▶ _Problem description_
Write out the entries below exactly, from the first line to the one with "Click the 'Active", both ends included.

▶ _Material shown_
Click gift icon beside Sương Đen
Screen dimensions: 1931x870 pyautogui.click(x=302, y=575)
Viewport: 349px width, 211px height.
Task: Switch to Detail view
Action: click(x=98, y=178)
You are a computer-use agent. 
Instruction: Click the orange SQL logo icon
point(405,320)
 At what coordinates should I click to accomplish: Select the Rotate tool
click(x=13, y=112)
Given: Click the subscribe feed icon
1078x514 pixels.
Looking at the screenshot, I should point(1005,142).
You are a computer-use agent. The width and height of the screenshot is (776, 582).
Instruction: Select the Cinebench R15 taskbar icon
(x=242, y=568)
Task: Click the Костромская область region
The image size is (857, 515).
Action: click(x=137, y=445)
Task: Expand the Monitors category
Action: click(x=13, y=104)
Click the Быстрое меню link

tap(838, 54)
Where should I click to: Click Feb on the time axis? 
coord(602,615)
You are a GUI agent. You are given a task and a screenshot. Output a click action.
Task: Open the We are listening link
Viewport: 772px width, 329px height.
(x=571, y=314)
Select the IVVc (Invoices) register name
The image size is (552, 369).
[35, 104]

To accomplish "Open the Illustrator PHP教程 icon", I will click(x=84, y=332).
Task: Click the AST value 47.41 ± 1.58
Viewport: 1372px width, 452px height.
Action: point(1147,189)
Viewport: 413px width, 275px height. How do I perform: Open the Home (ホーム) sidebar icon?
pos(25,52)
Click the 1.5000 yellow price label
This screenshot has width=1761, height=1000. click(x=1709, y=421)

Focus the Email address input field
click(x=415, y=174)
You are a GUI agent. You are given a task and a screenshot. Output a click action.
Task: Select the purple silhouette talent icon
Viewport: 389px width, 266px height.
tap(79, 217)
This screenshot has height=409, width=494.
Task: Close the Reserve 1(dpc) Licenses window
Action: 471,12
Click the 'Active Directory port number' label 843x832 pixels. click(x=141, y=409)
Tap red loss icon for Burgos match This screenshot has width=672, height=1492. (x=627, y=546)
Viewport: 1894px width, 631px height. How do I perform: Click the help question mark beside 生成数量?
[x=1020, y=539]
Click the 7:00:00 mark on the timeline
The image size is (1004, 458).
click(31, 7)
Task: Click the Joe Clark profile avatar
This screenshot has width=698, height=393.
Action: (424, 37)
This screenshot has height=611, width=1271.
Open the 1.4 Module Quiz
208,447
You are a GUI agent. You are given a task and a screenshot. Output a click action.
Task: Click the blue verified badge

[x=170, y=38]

▶ _Solved exercise_
Click gift icon beside Sương Đen
Screen dimensions: 1931x870 pyautogui.click(x=302, y=575)
Viewport: 349px width, 211px height.
Task: Switch to Detail view
Action: click(x=98, y=178)
You are a computer-use agent. 
Instruction: Click the orange SQL logo icon
point(405,320)
 At what coordinates should I click to accomplish: Select the Rotate tool
click(x=13, y=112)
Given: Click the subscribe feed icon
1078x514 pixels.
Looking at the screenshot, I should point(1005,142).
You are a computer-use agent. The width and height of the screenshot is (776, 582).
Instruction: Select the Cinebench R15 taskbar icon
(x=242, y=568)
Task: Click the Костромская область region
The image size is (857, 515).
Action: click(x=137, y=445)
Task: Expand the Monitors category
Action: click(x=13, y=104)
Click the Быстрое меню link

tap(838, 54)
Where should I click to: Click Feb on the time axis? 
coord(602,615)
You are a GUI agent. You are given a task and a screenshot. Output a click action.
Task: Open the We are listening link
Viewport: 772px width, 329px height.
(x=571, y=314)
Select the IVVc (Invoices) register name
The image size is (552, 369).
[35, 104]

To accomplish "Open the Illustrator PHP教程 icon", I will click(x=84, y=332).
Task: Click the AST value 47.41 ± 1.58
Viewport: 1372px width, 452px height.
Action: point(1147,189)
Viewport: 413px width, 275px height. How do I perform: Open the Home (ホーム) sidebar icon?
pos(25,52)
Click the 1.5000 yellow price label
This screenshot has width=1761, height=1000. click(x=1709, y=421)

Focus the Email address input field
click(x=415, y=174)
You are a GUI agent. You are given a task and a screenshot. Output a click action.
Task: Select the purple silhouette talent icon
Viewport: 389px width, 266px height.
tap(79, 217)
This screenshot has height=409, width=494.
Task: Close the Reserve 1(dpc) Licenses window
Action: 471,12
Click the 'Active Directory port number' label 843x832 pixels. click(x=141, y=409)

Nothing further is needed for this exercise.